DATA EXTRACTS =>
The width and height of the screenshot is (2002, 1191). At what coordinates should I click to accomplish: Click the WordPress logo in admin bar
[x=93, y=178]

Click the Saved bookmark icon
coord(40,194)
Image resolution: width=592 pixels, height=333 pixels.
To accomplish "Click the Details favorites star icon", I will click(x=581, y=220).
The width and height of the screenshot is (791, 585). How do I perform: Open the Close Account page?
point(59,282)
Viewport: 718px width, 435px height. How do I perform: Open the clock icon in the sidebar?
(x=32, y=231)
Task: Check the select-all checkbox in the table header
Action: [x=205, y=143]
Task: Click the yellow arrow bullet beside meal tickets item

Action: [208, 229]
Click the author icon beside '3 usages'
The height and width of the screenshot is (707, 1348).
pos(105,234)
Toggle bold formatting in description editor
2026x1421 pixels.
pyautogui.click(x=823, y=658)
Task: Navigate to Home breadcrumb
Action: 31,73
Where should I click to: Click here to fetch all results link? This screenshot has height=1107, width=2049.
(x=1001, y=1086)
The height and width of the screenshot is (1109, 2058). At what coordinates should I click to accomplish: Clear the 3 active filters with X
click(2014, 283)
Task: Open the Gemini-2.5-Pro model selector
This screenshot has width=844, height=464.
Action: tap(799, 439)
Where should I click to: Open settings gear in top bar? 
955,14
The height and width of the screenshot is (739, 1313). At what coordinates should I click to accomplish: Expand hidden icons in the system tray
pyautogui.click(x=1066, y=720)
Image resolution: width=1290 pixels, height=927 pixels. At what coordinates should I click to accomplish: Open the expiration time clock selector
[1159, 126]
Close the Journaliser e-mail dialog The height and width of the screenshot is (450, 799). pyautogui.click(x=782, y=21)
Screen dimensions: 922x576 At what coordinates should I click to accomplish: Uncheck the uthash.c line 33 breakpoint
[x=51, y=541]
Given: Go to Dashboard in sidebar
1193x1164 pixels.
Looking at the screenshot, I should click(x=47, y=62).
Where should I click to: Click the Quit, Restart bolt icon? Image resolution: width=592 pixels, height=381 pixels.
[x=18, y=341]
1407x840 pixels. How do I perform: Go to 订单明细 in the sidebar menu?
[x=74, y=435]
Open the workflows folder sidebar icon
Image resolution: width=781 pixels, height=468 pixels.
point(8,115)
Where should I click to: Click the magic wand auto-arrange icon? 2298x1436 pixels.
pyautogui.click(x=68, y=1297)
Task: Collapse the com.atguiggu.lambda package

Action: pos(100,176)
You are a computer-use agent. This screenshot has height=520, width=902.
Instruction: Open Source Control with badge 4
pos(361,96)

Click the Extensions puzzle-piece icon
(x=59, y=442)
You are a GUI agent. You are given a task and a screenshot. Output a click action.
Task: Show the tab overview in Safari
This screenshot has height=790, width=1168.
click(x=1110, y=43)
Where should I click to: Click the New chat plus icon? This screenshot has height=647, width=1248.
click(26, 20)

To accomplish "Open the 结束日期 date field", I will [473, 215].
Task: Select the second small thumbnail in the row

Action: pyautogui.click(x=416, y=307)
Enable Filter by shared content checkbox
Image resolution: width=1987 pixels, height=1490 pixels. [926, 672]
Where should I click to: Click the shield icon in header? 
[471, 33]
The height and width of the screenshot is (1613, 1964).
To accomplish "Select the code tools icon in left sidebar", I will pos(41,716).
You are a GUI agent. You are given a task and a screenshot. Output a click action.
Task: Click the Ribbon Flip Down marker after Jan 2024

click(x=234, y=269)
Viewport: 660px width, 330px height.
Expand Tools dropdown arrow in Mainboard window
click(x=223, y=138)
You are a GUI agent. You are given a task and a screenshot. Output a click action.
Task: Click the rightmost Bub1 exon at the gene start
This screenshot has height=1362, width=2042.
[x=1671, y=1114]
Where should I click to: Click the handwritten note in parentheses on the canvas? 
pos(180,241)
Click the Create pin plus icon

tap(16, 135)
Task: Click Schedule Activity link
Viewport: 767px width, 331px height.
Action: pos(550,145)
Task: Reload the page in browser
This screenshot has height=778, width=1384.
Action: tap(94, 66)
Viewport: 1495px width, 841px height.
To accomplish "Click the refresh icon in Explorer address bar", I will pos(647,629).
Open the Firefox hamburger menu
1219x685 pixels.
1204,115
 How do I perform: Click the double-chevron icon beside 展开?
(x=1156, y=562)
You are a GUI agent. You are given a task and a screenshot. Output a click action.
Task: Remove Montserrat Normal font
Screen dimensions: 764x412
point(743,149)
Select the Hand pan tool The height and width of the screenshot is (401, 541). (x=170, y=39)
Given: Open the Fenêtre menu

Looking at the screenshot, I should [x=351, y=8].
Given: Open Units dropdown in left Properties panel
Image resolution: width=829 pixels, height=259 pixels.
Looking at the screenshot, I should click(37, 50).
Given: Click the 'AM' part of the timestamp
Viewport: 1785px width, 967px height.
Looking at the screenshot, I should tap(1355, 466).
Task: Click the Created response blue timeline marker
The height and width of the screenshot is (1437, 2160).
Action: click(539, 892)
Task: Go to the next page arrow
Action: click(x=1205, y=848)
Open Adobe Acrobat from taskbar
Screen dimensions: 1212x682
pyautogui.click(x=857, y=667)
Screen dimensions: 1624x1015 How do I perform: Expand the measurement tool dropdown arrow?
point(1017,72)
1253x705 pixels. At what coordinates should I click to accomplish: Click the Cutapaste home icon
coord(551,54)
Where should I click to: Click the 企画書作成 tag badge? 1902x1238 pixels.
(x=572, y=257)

WORK ORDER => Give the material above back in full, exactly as written.

EXERCISE RESULT =>
The width and height of the screenshot is (2002, 1191). At what coordinates should I click to accomplish: Click the WordPress logo in admin bar
[x=93, y=178]

Click the Saved bookmark icon
coord(40,194)
Image resolution: width=592 pixels, height=333 pixels.
To accomplish "Click the Details favorites star icon", I will click(x=581, y=220).
The width and height of the screenshot is (791, 585). How do I perform: Open the Close Account page?
point(59,282)
Viewport: 718px width, 435px height. How do I perform: Open the clock icon in the sidebar?
(x=32, y=231)
Task: Check the select-all checkbox in the table header
Action: [x=205, y=143]
Task: Click the yellow arrow bullet beside meal tickets item

Action: [208, 229]
Click the author icon beside '3 usages'
The height and width of the screenshot is (707, 1348).
pos(105,234)
Toggle bold formatting in description editor
2026x1421 pixels.
pyautogui.click(x=823, y=658)
Task: Navigate to Home breadcrumb
Action: 31,73
Where should I click to: Click here to fetch all results link? This screenshot has height=1107, width=2049.
(x=1001, y=1086)
The height and width of the screenshot is (1109, 2058). At what coordinates should I click to accomplish: Clear the 3 active filters with X
click(2014, 283)
Task: Open the Gemini-2.5-Pro model selector
This screenshot has width=844, height=464.
Action: tap(799, 439)
Where should I click to: Open settings gear in top bar? 
955,14
The height and width of the screenshot is (739, 1313). At what coordinates should I click to accomplish: Expand hidden icons in the system tray
pyautogui.click(x=1066, y=720)
Image resolution: width=1290 pixels, height=927 pixels. At what coordinates should I click to accomplish: Open the expiration time clock selector
[1159, 126]
Close the Journaliser e-mail dialog The height and width of the screenshot is (450, 799). pyautogui.click(x=782, y=21)
Screen dimensions: 922x576 At what coordinates should I click to accomplish: Uncheck the uthash.c line 33 breakpoint
[x=51, y=541]
Given: Go to Dashboard in sidebar
1193x1164 pixels.
Looking at the screenshot, I should click(x=47, y=62).
Where should I click to: Click the Quit, Restart bolt icon? Image resolution: width=592 pixels, height=381 pixels.
[x=18, y=341]
1407x840 pixels. How do I perform: Go to 订单明细 in the sidebar menu?
[x=74, y=435]
Open the workflows folder sidebar icon
Image resolution: width=781 pixels, height=468 pixels.
point(8,115)
Where should I click to: Click the magic wand auto-arrange icon? 2298x1436 pixels.
pyautogui.click(x=68, y=1297)
Task: Collapse the com.atguiggu.lambda package

Action: pos(100,176)
You are a computer-use agent. This screenshot has height=520, width=902.
Instruction: Open Source Control with badge 4
pos(361,96)

Click the Extensions puzzle-piece icon
(x=59, y=442)
You are a GUI agent. You are given a task and a screenshot. Output a click action.
Task: Show the tab overview in Safari
This screenshot has height=790, width=1168.
click(x=1110, y=43)
Where should I click to: Click the New chat plus icon? This screenshot has height=647, width=1248.
click(26, 20)

To accomplish "Open the 结束日期 date field", I will [473, 215].
Task: Select the second small thumbnail in the row

Action: pyautogui.click(x=416, y=307)
Enable Filter by shared content checkbox
Image resolution: width=1987 pixels, height=1490 pixels. [926, 672]
Where should I click to: Click the shield icon in header? 
[471, 33]
The height and width of the screenshot is (1613, 1964).
To accomplish "Select the code tools icon in left sidebar", I will pos(41,716).
You are a GUI agent. You are given a task and a screenshot. Output a click action.
Task: Click the Ribbon Flip Down marker after Jan 2024

click(x=234, y=269)
Viewport: 660px width, 330px height.
Expand Tools dropdown arrow in Mainboard window
click(x=223, y=138)
You are a GUI agent. You are given a task and a screenshot. Output a click action.
Task: Click the rightmost Bub1 exon at the gene start
This screenshot has height=1362, width=2042.
[x=1671, y=1114]
Where should I click to: Click the handwritten note in parentheses on the canvas? 
pos(180,241)
Click the Create pin plus icon

tap(16, 135)
Task: Click Schedule Activity link
Viewport: 767px width, 331px height.
Action: pos(550,145)
Task: Reload the page in browser
This screenshot has height=778, width=1384.
Action: tap(94, 66)
Viewport: 1495px width, 841px height.
To accomplish "Click the refresh icon in Explorer address bar", I will pos(647,629).
Open the Firefox hamburger menu
1219x685 pixels.
1204,115
 How do I perform: Click the double-chevron icon beside 展开?
(x=1156, y=562)
You are a GUI agent. You are given a task and a screenshot. Output a click action.
Task: Remove Montserrat Normal font
Screen dimensions: 764x412
point(743,149)
Select the Hand pan tool The height and width of the screenshot is (401, 541). (x=170, y=39)
Given: Open the Fenêtre menu

Looking at the screenshot, I should [x=351, y=8].
Given: Open Units dropdown in left Properties panel
Image resolution: width=829 pixels, height=259 pixels.
Looking at the screenshot, I should click(37, 50).
Given: Click the 'AM' part of the timestamp
Viewport: 1785px width, 967px height.
Looking at the screenshot, I should tap(1355, 466).
Task: Click the Created response blue timeline marker
The height and width of the screenshot is (1437, 2160).
Action: click(539, 892)
Task: Go to the next page arrow
Action: click(x=1205, y=848)
Open Adobe Acrobat from taskbar
Screen dimensions: 1212x682
pyautogui.click(x=857, y=667)
Screen dimensions: 1624x1015 How do I perform: Expand the measurement tool dropdown arrow?
point(1017,72)
1253x705 pixels. At what coordinates should I click to accomplish: Click the Cutapaste home icon
coord(551,54)
Where should I click to: Click the 企画書作成 tag badge? 1902x1238 pixels.
(x=572, y=257)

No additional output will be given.